The Spirit Behind Black History Month


We are officially one week into Black History Month and I would love to go into the weekend off with a quote from the late Franklin Thomas who was the former president of the Ford Foundation. “One day our descendants will think it incredible that we paid so much attention to things like the amount of melanin in our skin or the shape of our eyes or our gender instead of the unique identities of each of us as complex human beings.” This quote encapsulates the very idea behind Black History Month. Most people assume that this month is exclusively about discussing the trials and tribulations of black people, specifically African-Americans, but it’s about celebrating those struggles and acknowledging them so that we can learn from the past.

(Getty Images) Carter Godwin Woodson (1875 – 1950)

Black History Month roots as an annual celebration of achievements by African Americans and a time for recognizing the central role of blacks in U.S. history. The event grew out of “Negro History Week”, which was exclusively the second week in February. The historian Carter G. Woodson was the main person who began fueling the idea in September of 1915. After founding The Study of Negro Life and History, he decided it would be logical to have an official week dedicated to acknowledging said life and history.

Maya Angelou (1970’s)

After officially recognizing Black History Month for the first time in 1975, President Gerald Ford asked the public to “seize the opportunity to honor the too-often neglected accomplishments of black Americans in every area of endeavor throughout our history.” Since 1976, every U.S. president has officially designated the month of February as Black History Month. Other countries around the world, including Canada and the United Kingdom, also devote a month to celebrating black history.

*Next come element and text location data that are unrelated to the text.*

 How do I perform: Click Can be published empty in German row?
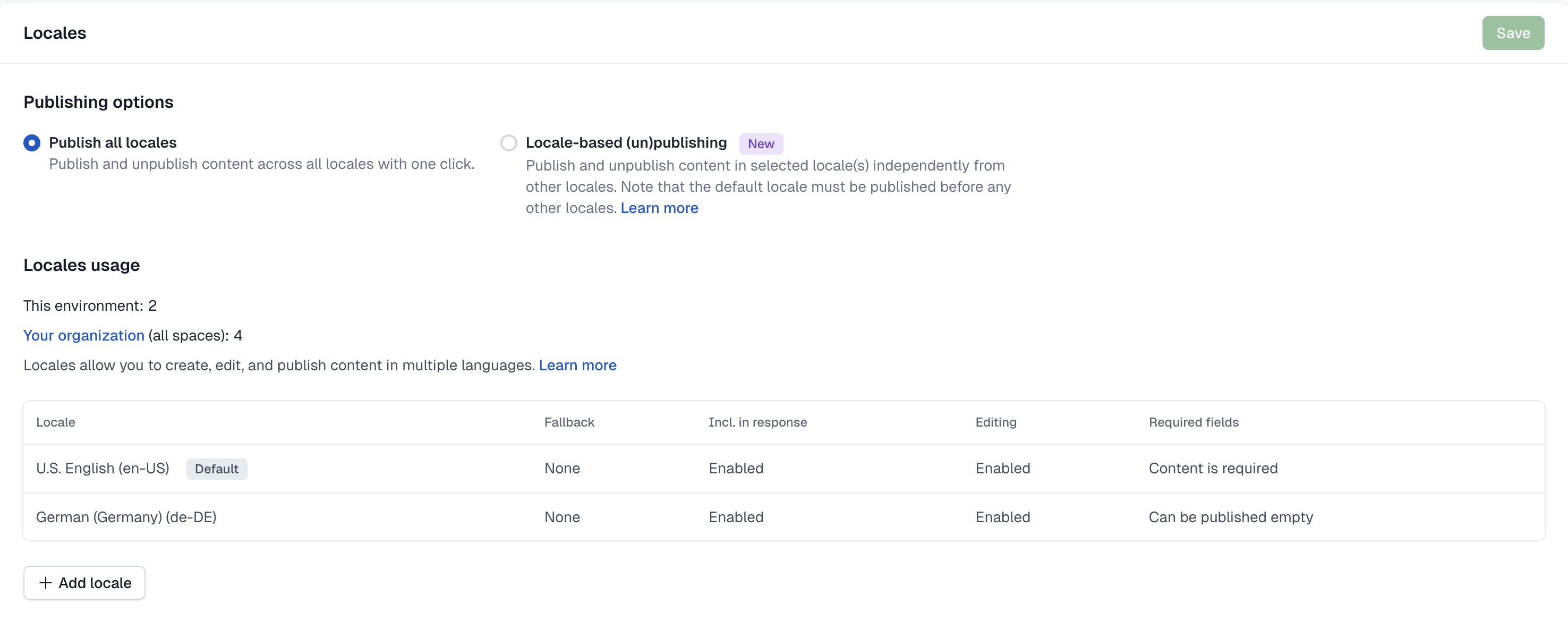pyautogui.click(x=1230, y=517)
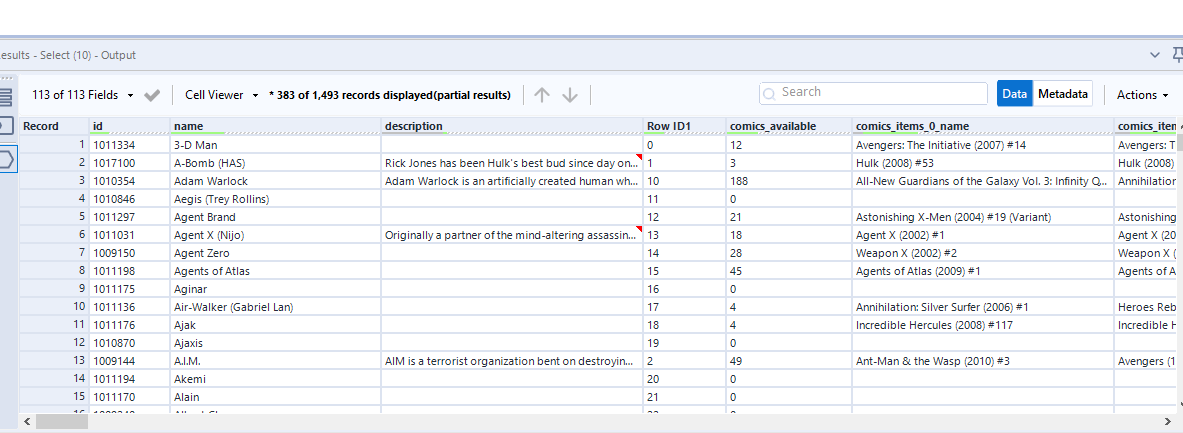Click the magnifier icon in the search box
1183x433 pixels.
pyautogui.click(x=769, y=93)
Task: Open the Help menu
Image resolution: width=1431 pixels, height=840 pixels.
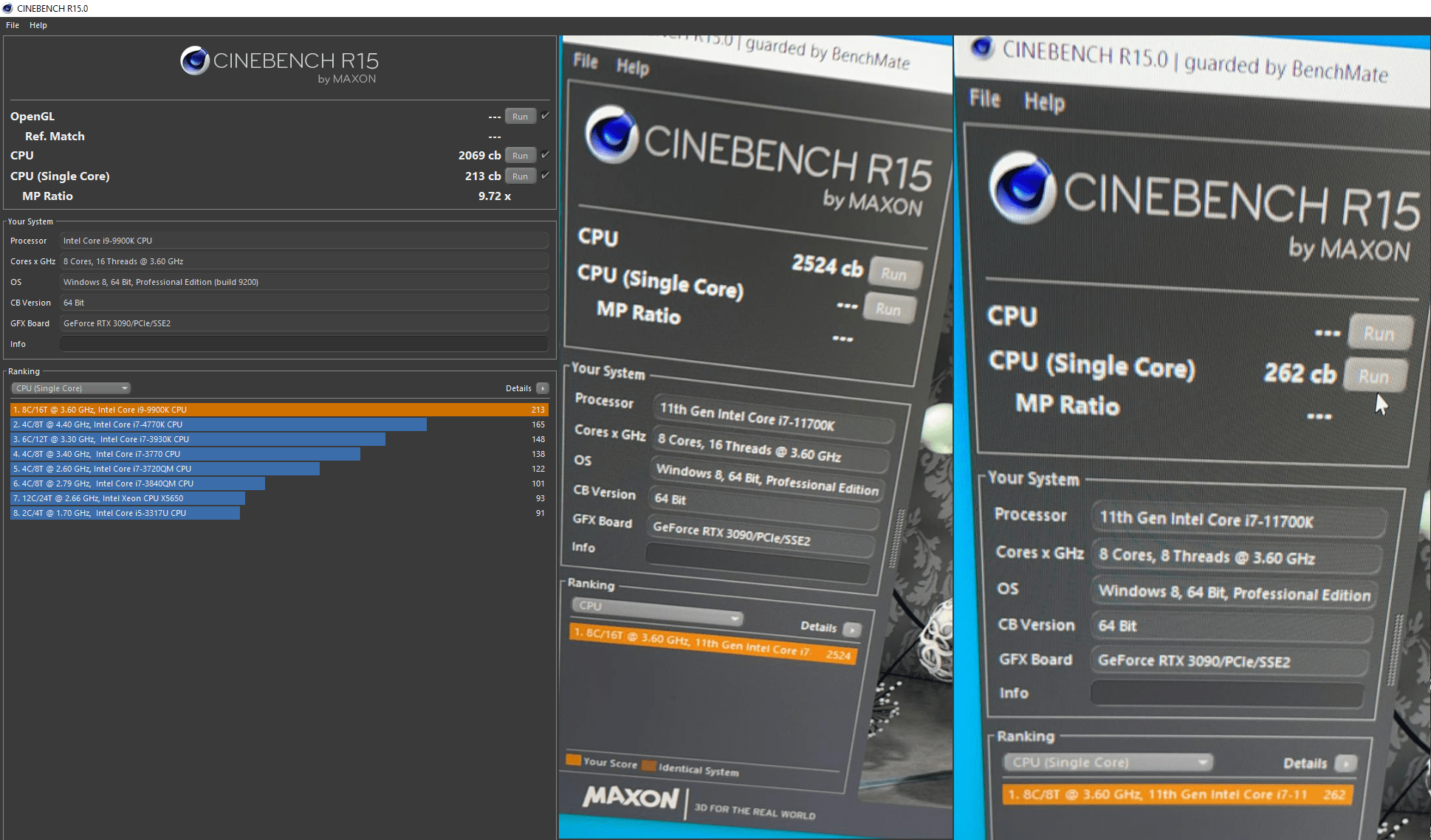Action: (x=38, y=25)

We cannot move into the future without learning from our past. I believe African-Americans feel that we owe it to our ancestors to honor their accomplishments without forgetting their struggles. The late poet Maya Angelou once said, “We delight in the beauty of the butterfly, but rarely admit the changes it has gone through to achieve that beauty.” You could say that this quote captures the spirit of the modern-day Black History Month. While we are progressing rapidly as a group, and happily doing so, we need to continue to look back on past generations so that we don’t repeat history.